" This thought-provoking and comprehensive discussion will likely prove influential in foreign policy and both domestic and international security concerns for decades to come."
"The rationalization of structural violence is a process, and, like all processes, it can be terminated: in this case, when those sociostructural concerns that provoked it are eliminated."
This timely study of how militants rationalize the use of violence is hailed as the first book to address this complex relationship in a historical context. Comparing Christian rebel violence against the nineteenth-century Ottoman Empire with today’s Islamic jihadist terrorist attacks in the Middle East, the text provides a highly-detailed examination of the historical contexts that spawned the rise of historical rebel violence as contrasted to the birth of Hezbollah, Hamas, al-Qaeda, and ISIS. The narrative effectively dispels any confusion the layman might have about the agendas of historical rebellions of the region with these four jihadist groups, whose methods and goals vary from one another.
Cayli, a social and cultural critic, asks pertinent questions about the rationalization of violence, specifically referencing whether the cultural motives for violence are independent of time and geographic location. His thoughtful analysis, based on the inquiries of interdisciplinary studies of anthropologists, historians, philosophers, political theorists, and sociologists, renders the complicated topic as digestible for the more casual reader as it is keenly analytical for the academic reader. Cayli concludes that “although the motivation to use violence is independent of time and place, its application is culturally bound,” and “this process transcends different time periods and diverse places wherever perceived injustice is used to legitimize violence.”

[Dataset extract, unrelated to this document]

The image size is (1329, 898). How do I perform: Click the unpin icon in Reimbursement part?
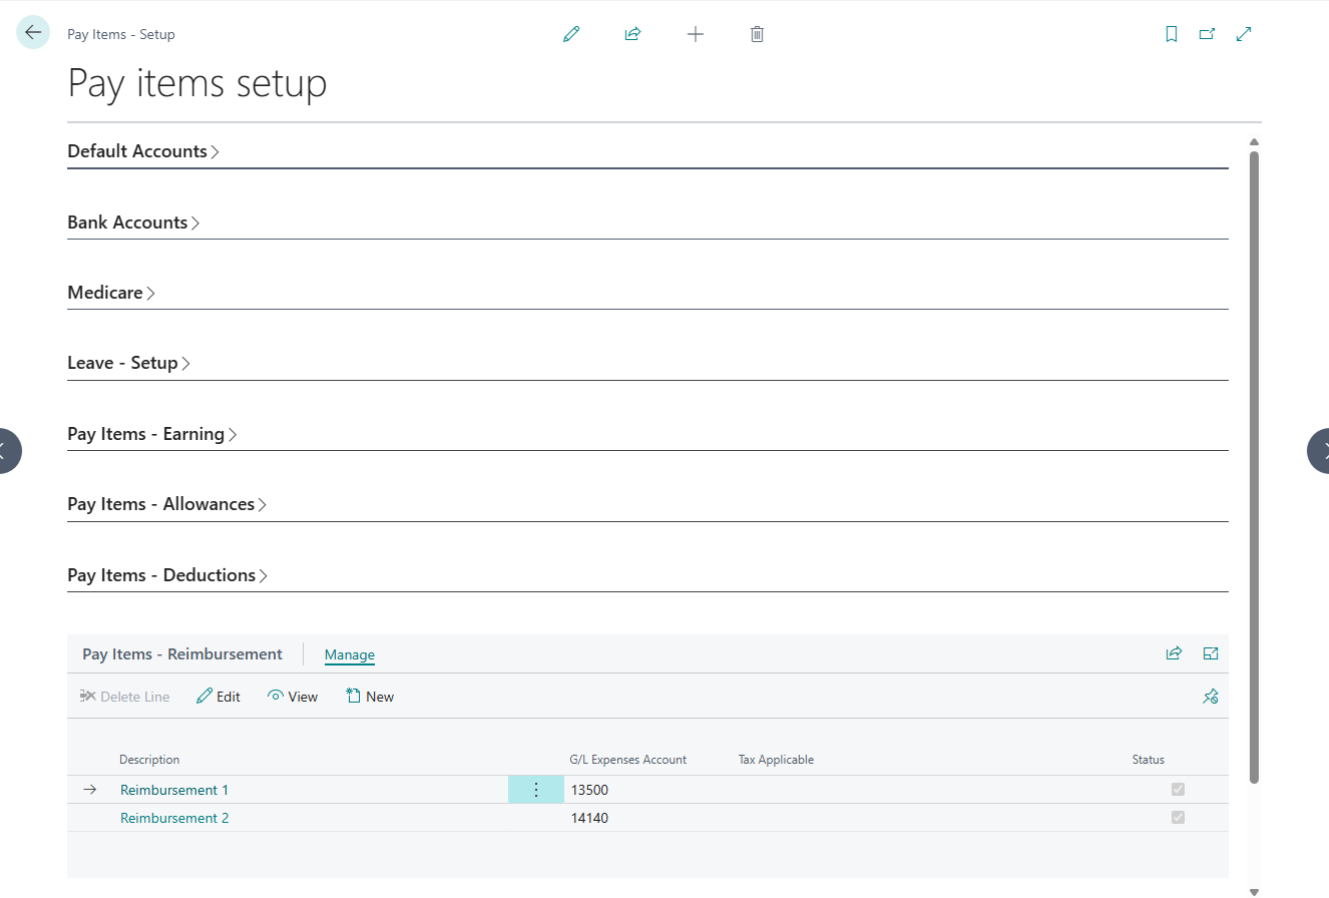tap(1210, 696)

Citing the socioeconomic factors for the application of historical and contemporary violence, Cayli clearly and methodically explains the differences between the greater use of the combined force of structural and cultural violence by today’s militant jihadists as contrasted to the limited use of either cultural or structural force by militant rebels of the Ottoman Empire. This thought-provoking and comprehensive discussion will likely prove influential in foreign policy and both domestic and international security concerns for decades to come.